Parce que rien n’est jamais simple 2022 – #10 [par yann Kerveno]
Des temps troublés
La récolte de pommes est annoncée en recul cette année dans l’hémisphère Sud, autour de 7 %, en particulier à cause de la contre-performance des vergers brésiliens et argentins. C’est aujourd’hui, finalement, un des risques majeurs qui pèsent sur l’agriculture mondiale et la sécurité alimentaire, dans le contexte que nous connaissons. Avec : une guerre qui occupe deux acteurs majeurs du marché mondial des céréales ; l’arrêt du commerce du blé en provenance de la mer noire (Ukraine et Russie représentant 29 % de la production mondiale de blé, 18 % de celle de maïs, l’Ukraine 80 % des importations européennes d’huile de tournesol).
Et en Ukraine ?
En Ukraine, le monde agricole tente de continuer à travailler. Les semis de printemps se préparent dans des conditions difficiles mais, pour l’heure, les stocks doivent permettre aux Ukrainiens de manger, nonobstant bien entendu des difficultés d’approvisionnement. Sur l’application Telegram, le ministre de l’Agriculture ukrainien annonçait jeudi dernier
que les stocks de blé utilisables dans le pays s’élevaient à 3,7 Mt, soit plus d’une année de consommation. Pour l’heure, le risque de pénurie semble écarté, à court terme, même dans les pays les plus fragiles et dépendants des importations. L’Algérie annonce pouvoir compter sur six mois de réserves, l’Egypte annonçait mi-février disposer de 5,4 mois de stocks… Mais le disponible, les céréales qui restent en stock sans être engagées par un contrat, sont déjà chose rare.
Les prix flambent
Face à l’incertitude, les marchés sont d’une extrême nervosité. La semaine passée, les prix du blé meunier à terme ont atteint 350 euros la tonne sur Euronext et 300 pour les échéances de juillet. Et la question cruciale qui se pose aujourd’hui c’est de savoir si les blés (et tournesols) ukrainiens et russes, seront sur le marché lors de la prochaine campagne. Et là, rien n’est moins sûr. Ni en quantité, ni en qualité, puisque si le marché mondial se trouvait démuni face à un accident climatique dans une des grandes zones de production, il faudra aussi compter avec la flambée des prix de l’engrais et des conséquences qu’elle pourrait avoir sur les rendements…
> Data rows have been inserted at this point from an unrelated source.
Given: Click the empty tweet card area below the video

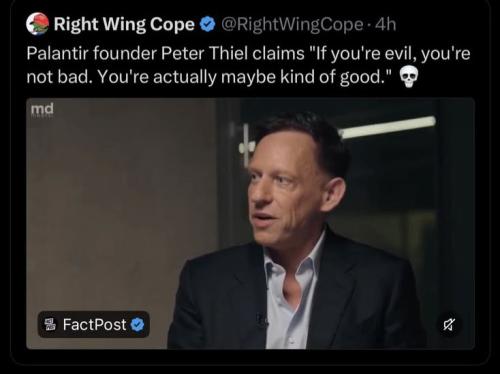Looking at the screenshot, I should 250,357.
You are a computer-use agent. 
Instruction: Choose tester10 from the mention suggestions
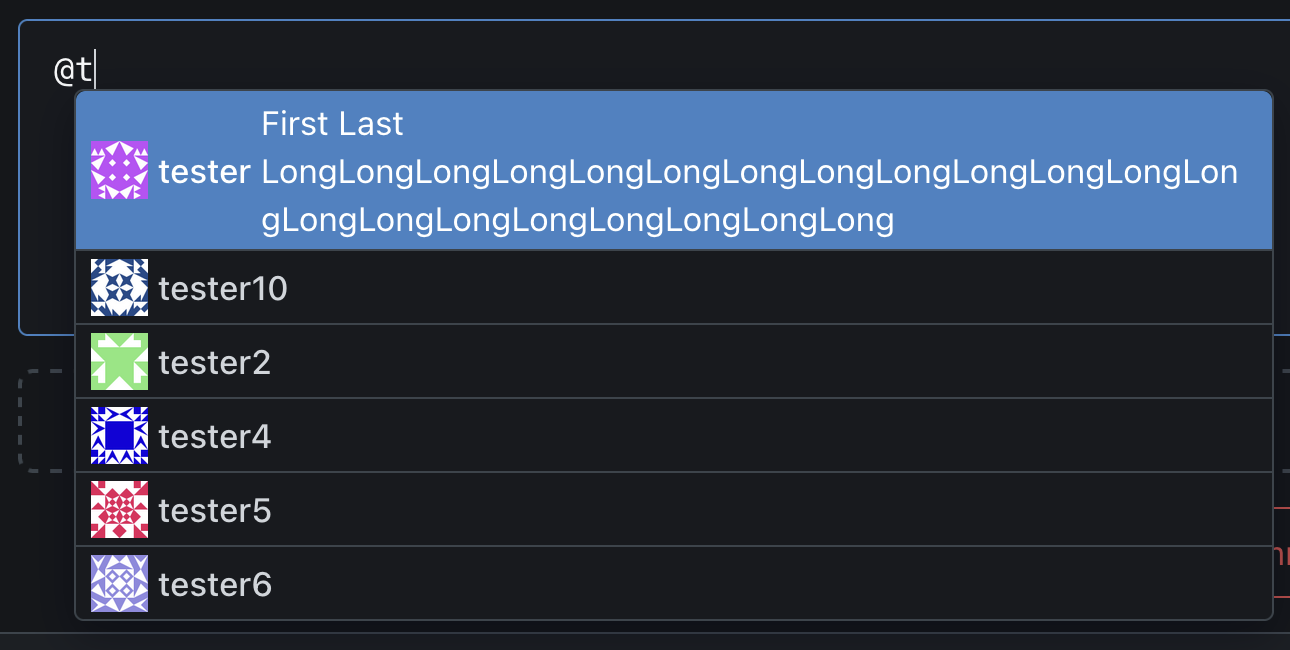point(223,289)
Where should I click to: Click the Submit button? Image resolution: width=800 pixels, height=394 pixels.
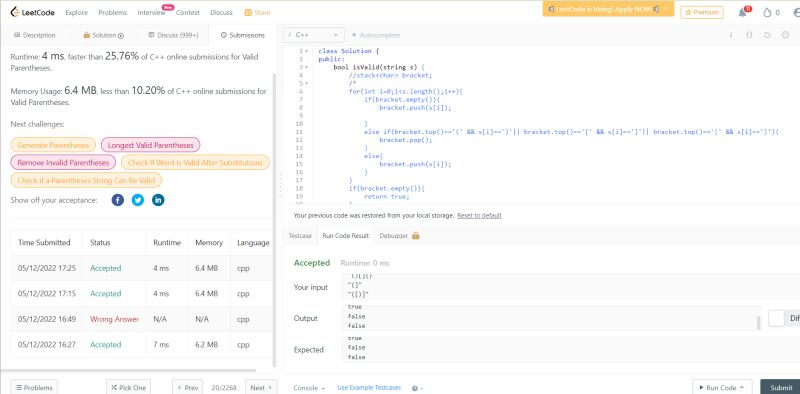781,387
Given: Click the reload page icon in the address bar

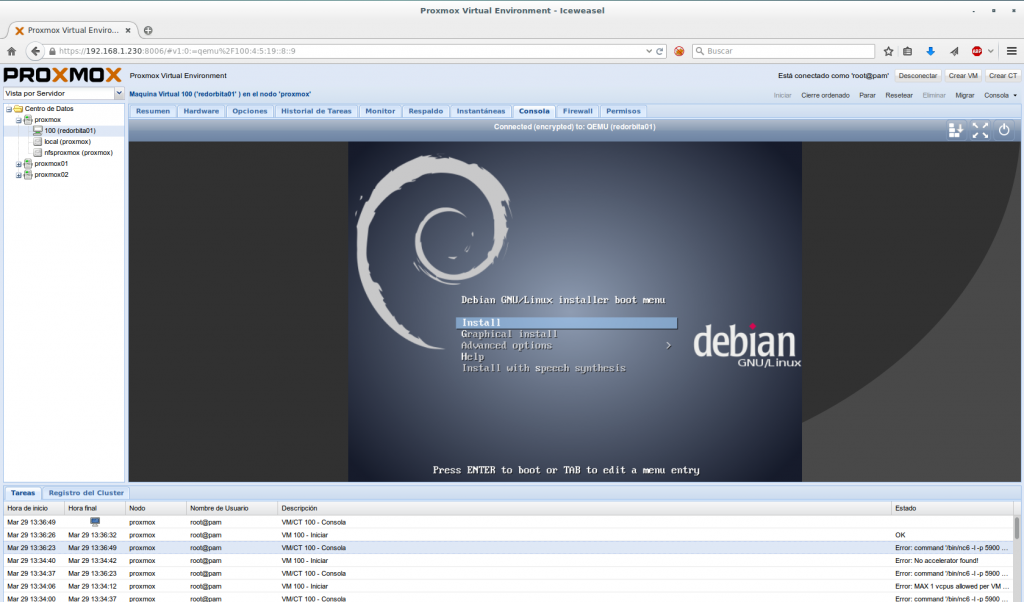Looking at the screenshot, I should [x=660, y=50].
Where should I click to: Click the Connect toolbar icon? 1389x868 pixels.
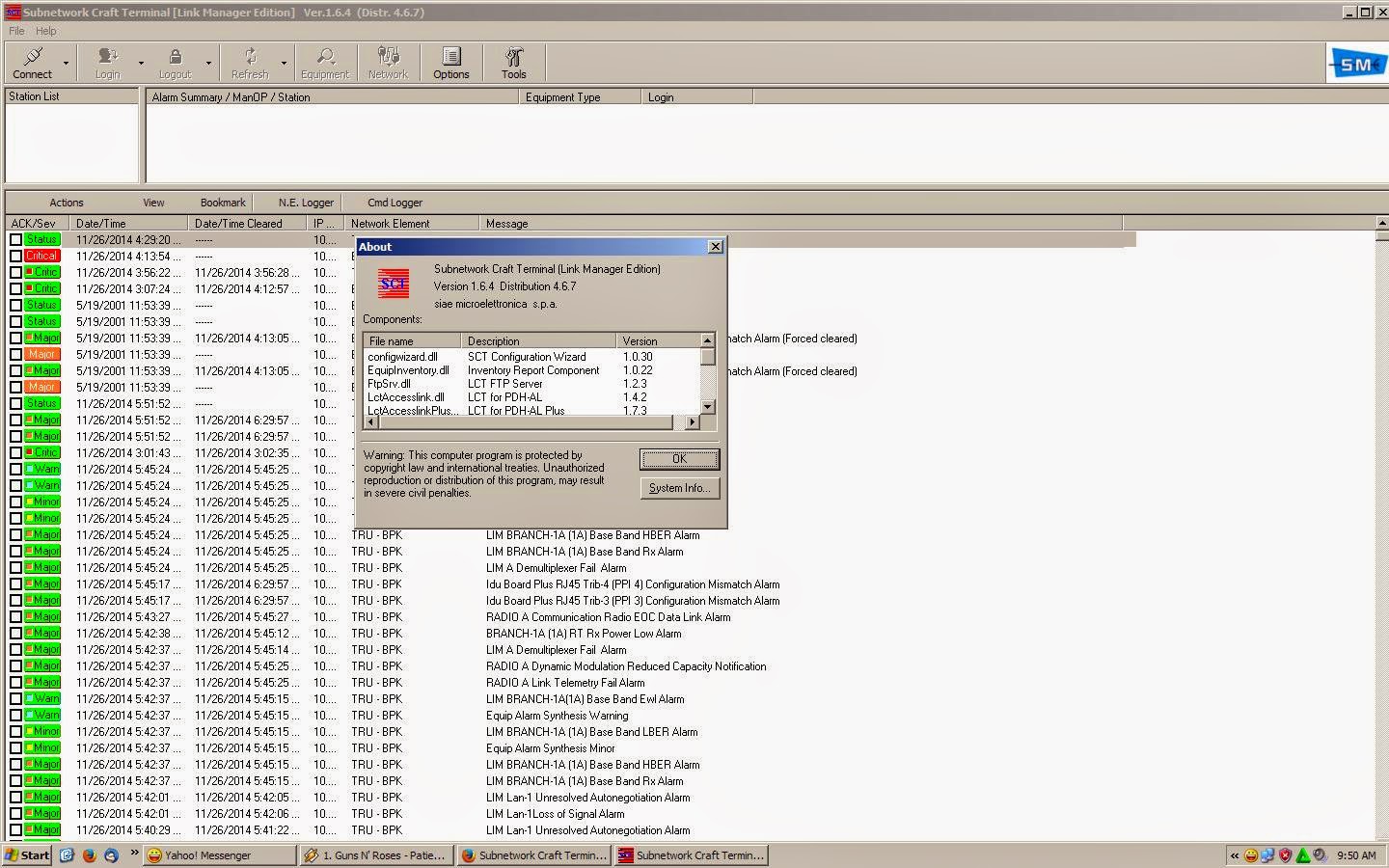click(x=33, y=63)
L’Europe revoit sa doctrine
Dans son évaluation de la situation la semaine passée, le conseil informel des ministres européens de l’Agriculture a pris la mesure des enjeux. Les mesures envisagées seront discutées le 21 mars prochain, lors du prochain conseil formel. Ont été évoqués plusieurs points importants, l’activation des outils de gestions de crise alimentaire et agricole, en particulier sur le porc, secteur en grande difficulté. Les ministres ont également prévu d’adapter l’organisation commune de marché au contexte, en particulier pour les filières les plus exposées aux hausses de prix des intrants et renforcement de la capacité européenne à produire en mobilisant par exemple les jachères. Et enfin, ils se sont accordés pour garder un œil très attentifs sur la situation des pays du pourtour méditerranéen. Sachez pour finir qu’un agriculteur australien a trouvé le remède miracle pour se passer du glyphosate dans ses cultures. Il emploie des… cochons d’Inde !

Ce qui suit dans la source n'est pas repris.